Each team after the first lasts only as long as they can plausibly believe that everything is the fault of the people that came before them. As soon as they realize that their shit stinks too, they bounce.
In the end, 90%+ of the man hours in a project were put in by people who thought they were saving it.
> Healthcare.gov developer provides estimate in response to "500M lines of code" 5 hours ago
The chart from the submitted blog post does provide a nice visual perspective of the breakdown that you don't get from the source alone.
http://www.randalolson.com/wp-content/uploads/healthcare-gov...
http://www.ohloh.net/p/openjdk/analyses/latest/languages_sum...
The numbers even lineup fairly well in the 2010-2012 time frame which is around when the project would have started.
Funny that oft-mentioned Oracle used their work with Oregon to tout how their enterprise prowess "plays an essential role in establishing Oregon as a leader in healthcare reform", but the link to the source piece is now dead [1]. I did, however, save a copy of this PR fluff when it came out in 2012, just to see how it would all pan out... [2].
[0]: http://www.latimes.com/nation/nationnow/la-na-us-attorneys-o...
[1]: http://www.oracle.com/technetwork/articles/entarch/oeea-home...
[2]: https://www.dropbox.com/s/jnt15vqdc15aopj/state-of-oregon-18...
> the government spent five years and $647 million on the forerunner of eHealth Ontario: the Smart Systems for Health Agency, which used 15 per cent of its $225-million annual budget on consultants despite employing 166 people with annual salaries exceeding $100,000, before the project was shut down and restarted as eHealth Ontario.
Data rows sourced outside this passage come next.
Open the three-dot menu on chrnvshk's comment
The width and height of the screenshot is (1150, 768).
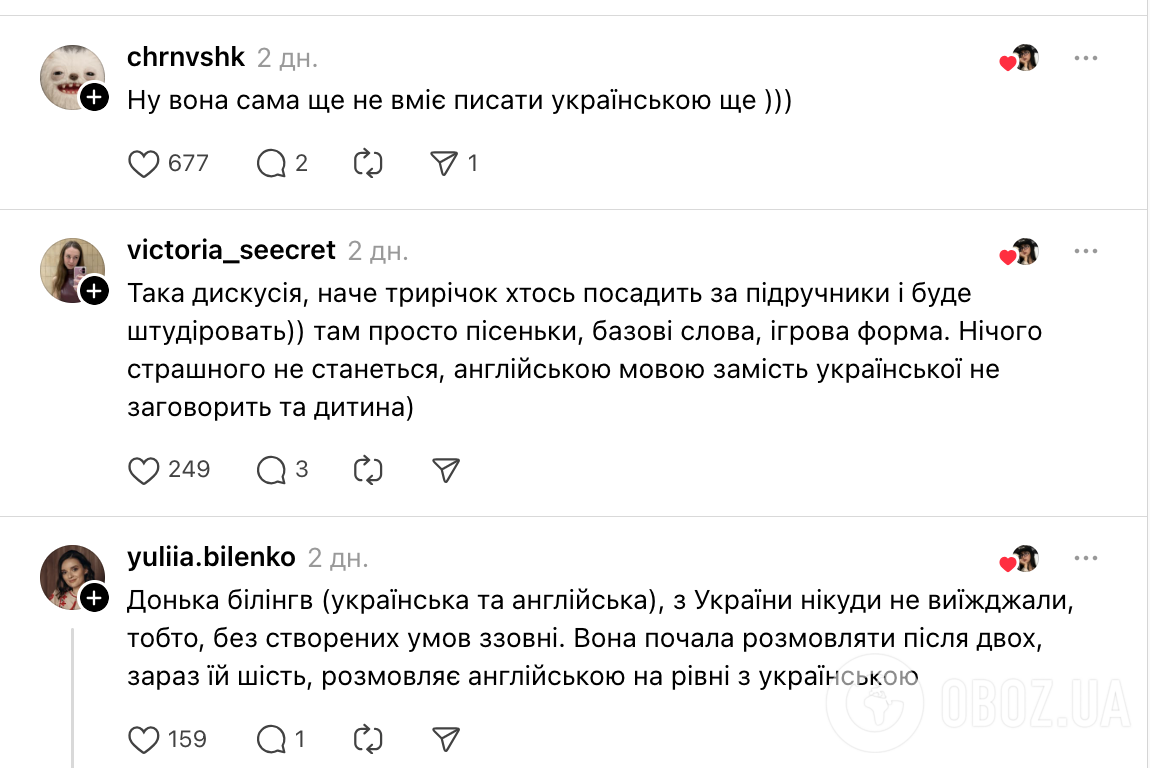1086,58
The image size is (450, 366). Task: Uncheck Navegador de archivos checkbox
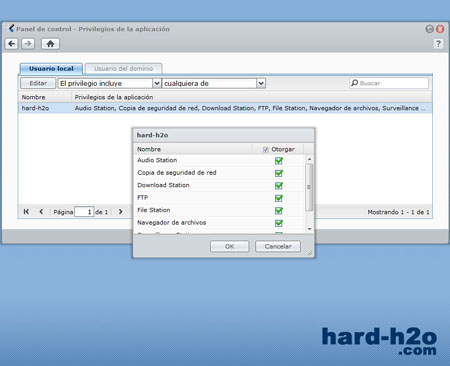tap(279, 223)
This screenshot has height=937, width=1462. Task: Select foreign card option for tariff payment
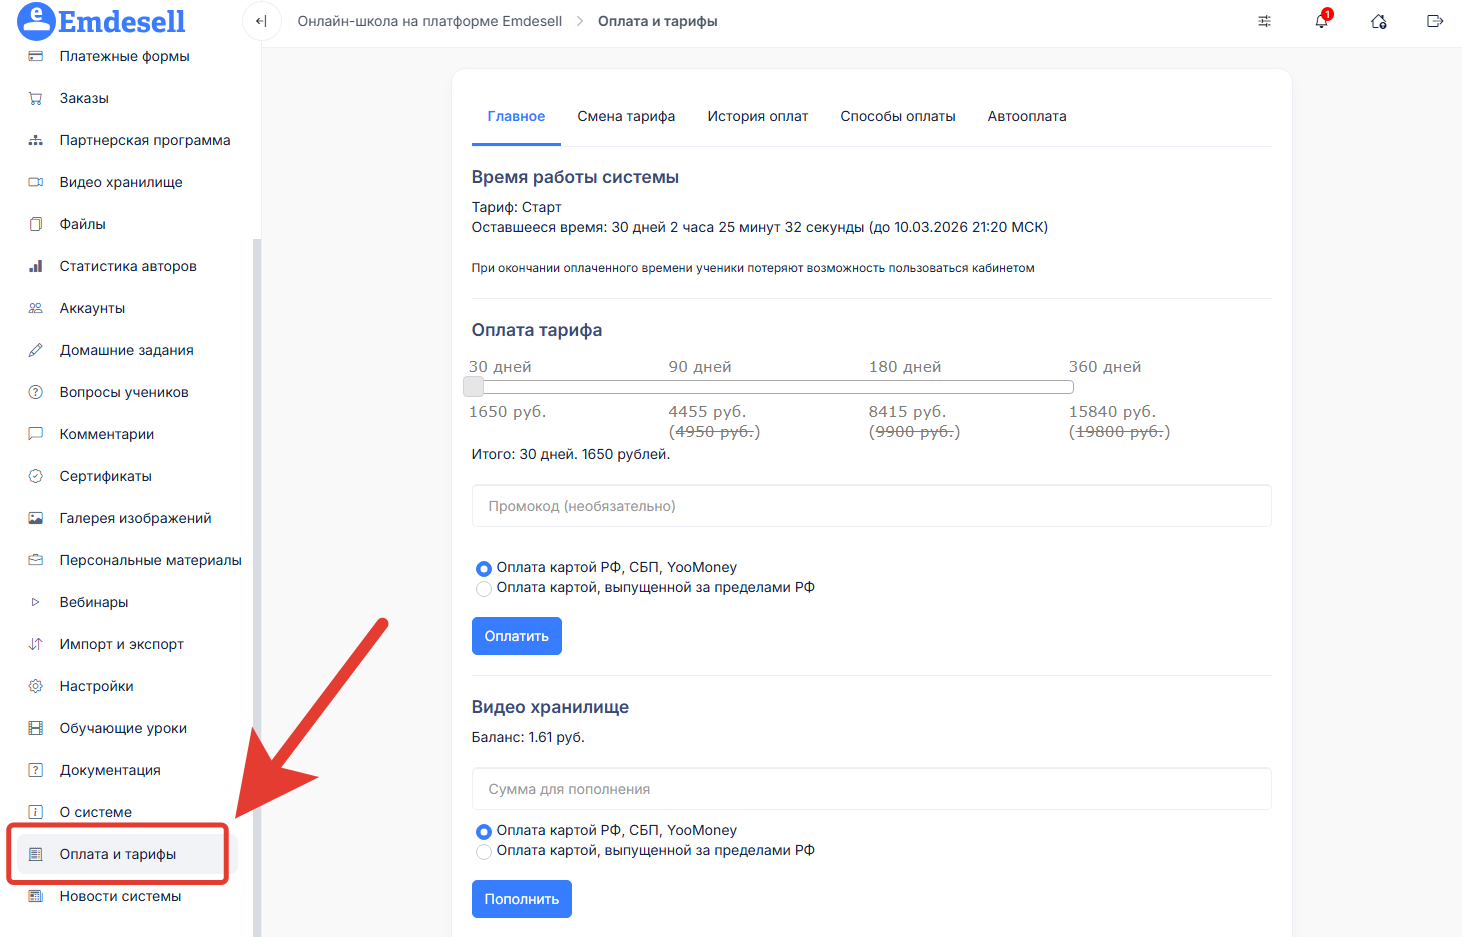tap(484, 589)
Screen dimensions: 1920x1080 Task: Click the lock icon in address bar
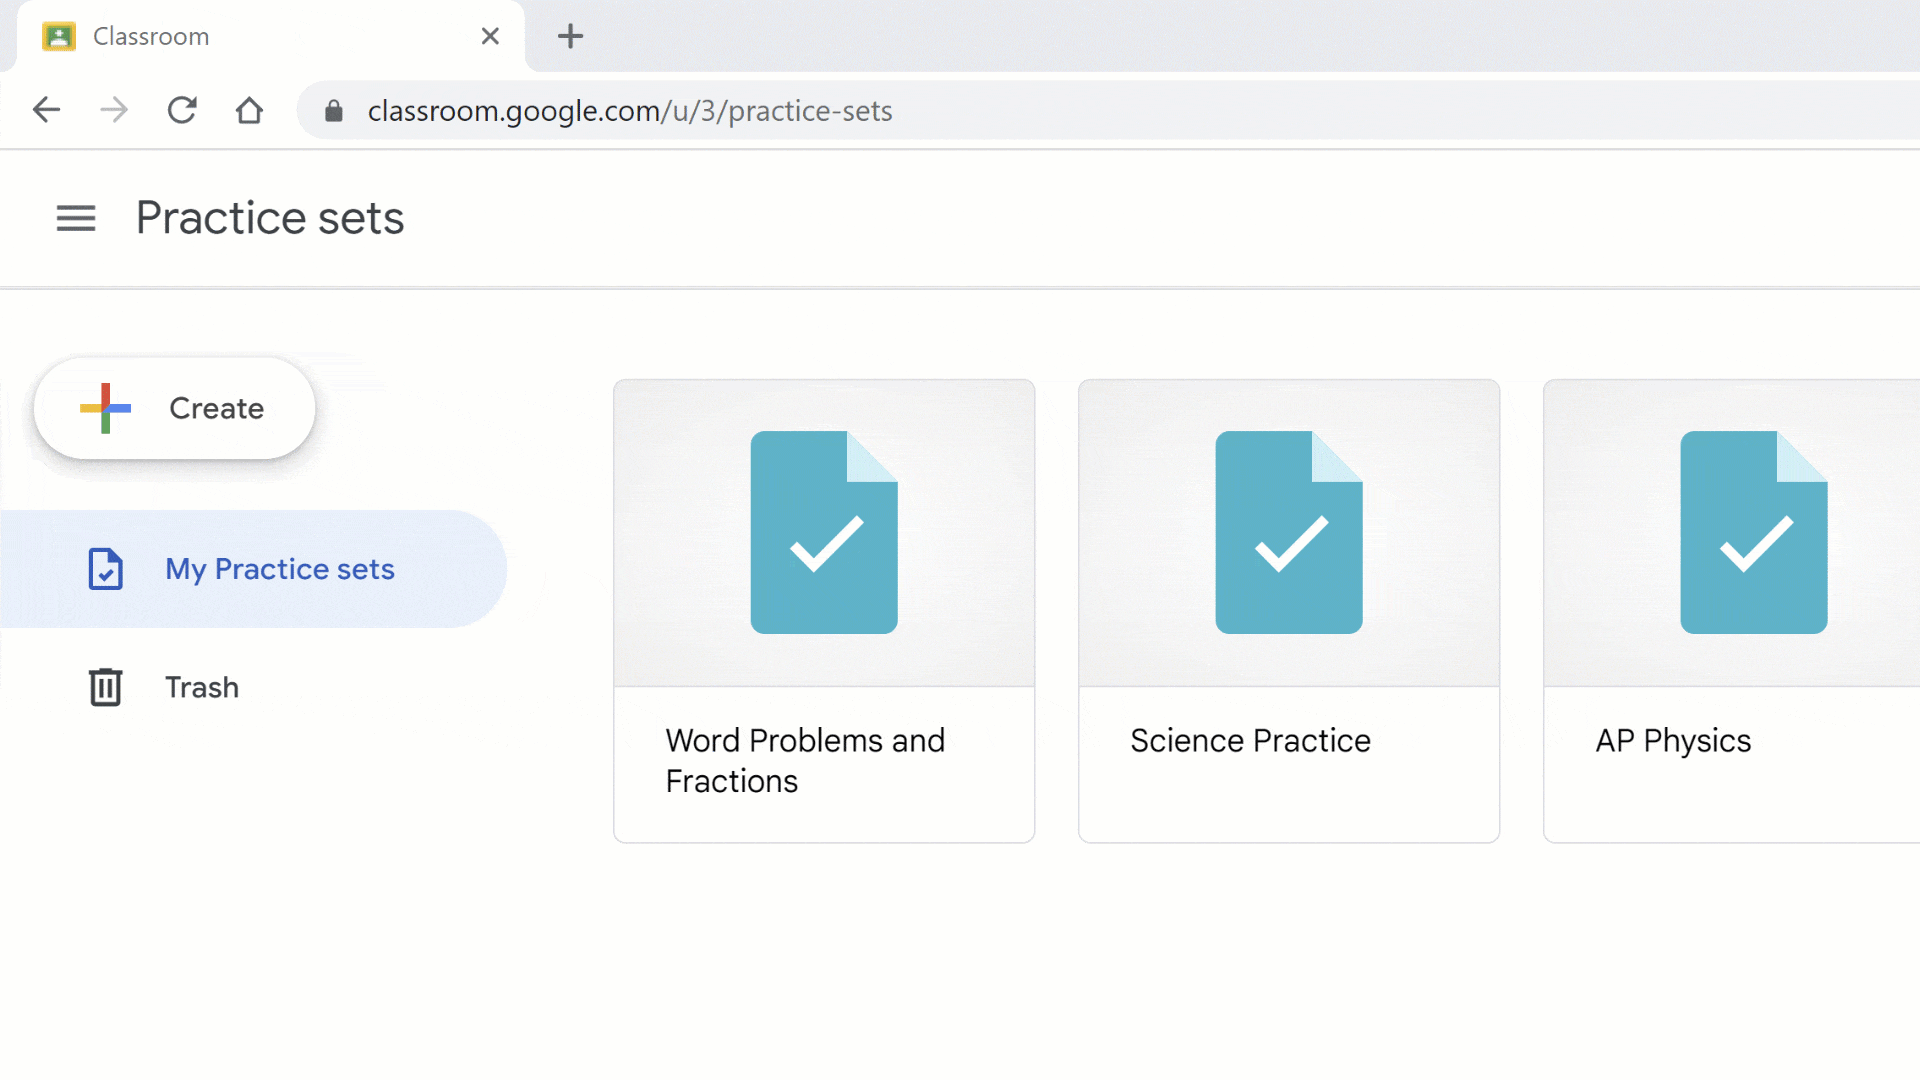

https://en.wikipedia.org/wiki/EHealth_Ontario
Nothing like the massive bureaucracy of government healthcare combined with government run software.
It is generally an environment and context that can lead to resources being expended in ways that would be very unlikely to happen in more commercial settings, however.
Businesses do tend to avoid such mishaps in the first place, or at least manage to stop them earlier.
You need a few seasoned professionals who have seen it all to keep the children in order. Reminds me of my year 12 chemistry teacher who was out of the class for a minute and on returning had the class evacuated within seconds. He recognised the smell of mercury vapour from a burst thermometer the second he walked in.
See: https://twitter.com/search?q=%23dotScale%20Robert%20Kennedy
“The way that a lot of the code was developed for the application was using automated modeling tools” he says. “They configured their modelers to [generate middle-tier Java objects] in a three-tier style architecture. Essentially, they created a layer of abstraction that didn’t need to be there.”